Rick Green is blogging again after a brief hiatus, and it’s well worth heading over there. He doesn’t just focus on one issue, but a whole range of them – almost all of which are new to me. It’s a real eye opener.

Like this one: he’s reading the whole of the 1960 edition of the Encyclopedia Brittanica – only the ‘F’ volume is missing. Great stuff!

Anyway, he’s in the process of making some changes to the layout of his site, trying to make it more personal. Why not head over there and let him know what you make of it all?

‘Good Stuff’

I have started a new category, called Good Stuff.

It’s basically just a tag I can apply to longer posts that I take a bit longer over than normal. I’m going to try and do one a week from now on.

New Style

Have uploaded and slightly modified a new style. I wasn’t unhappy with the last one, but was concious that it was completely non-standards compliant and very graphics-heavy.

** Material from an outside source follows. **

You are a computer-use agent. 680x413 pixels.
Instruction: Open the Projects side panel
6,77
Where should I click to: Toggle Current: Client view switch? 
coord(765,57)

The other advantage of this one is that it goes against the annoying blogging grain of only using three-quarters of the screen. Font size might be a bit big, mind.

So, I am going to give this a go for a while. Let me know what you think!

Google Reader

Reader is the new RSS aggregator from Google. And I am rather sorry to say that it is rubbish.

It uses a lot of the java technology that works so well on Gmail, and alright on the personalised home page. But Reader just seems unfinished to me – no make that barely even started. Fair enough, it is in beta, but it is genuinely more-or-less unusable.

It does allow you to import an OPML file of your subscriptions with another aggregator, so I did this with my large collections of feeds from FeedDemon. This process took a long time, which I guess is fair enough. But the problem is that it doesn’t keep the categories, so you just end up with this mind-numbingly long list of feeds to browse through.

edit: it does in fact retain the categories, but not in the default ‘Reader’ screen.

The browsing through itself is absurd, as from my brief play last night, you have to scroll through your feeds in a tiny little window using little buttons that give a lovely smooth scrolling effect but which take forever to actually get anywhere.

I think this tool needs a lot of work before it even comes close to services like BlogLines.

Scoble is Switching

Über-blogger Robert Scoble is switching his blog from Typepad to WordPress. The new site is here. Note to self: subscribe to new feeds…

He has chosen the Connections theme, which is the one I use here as a base template.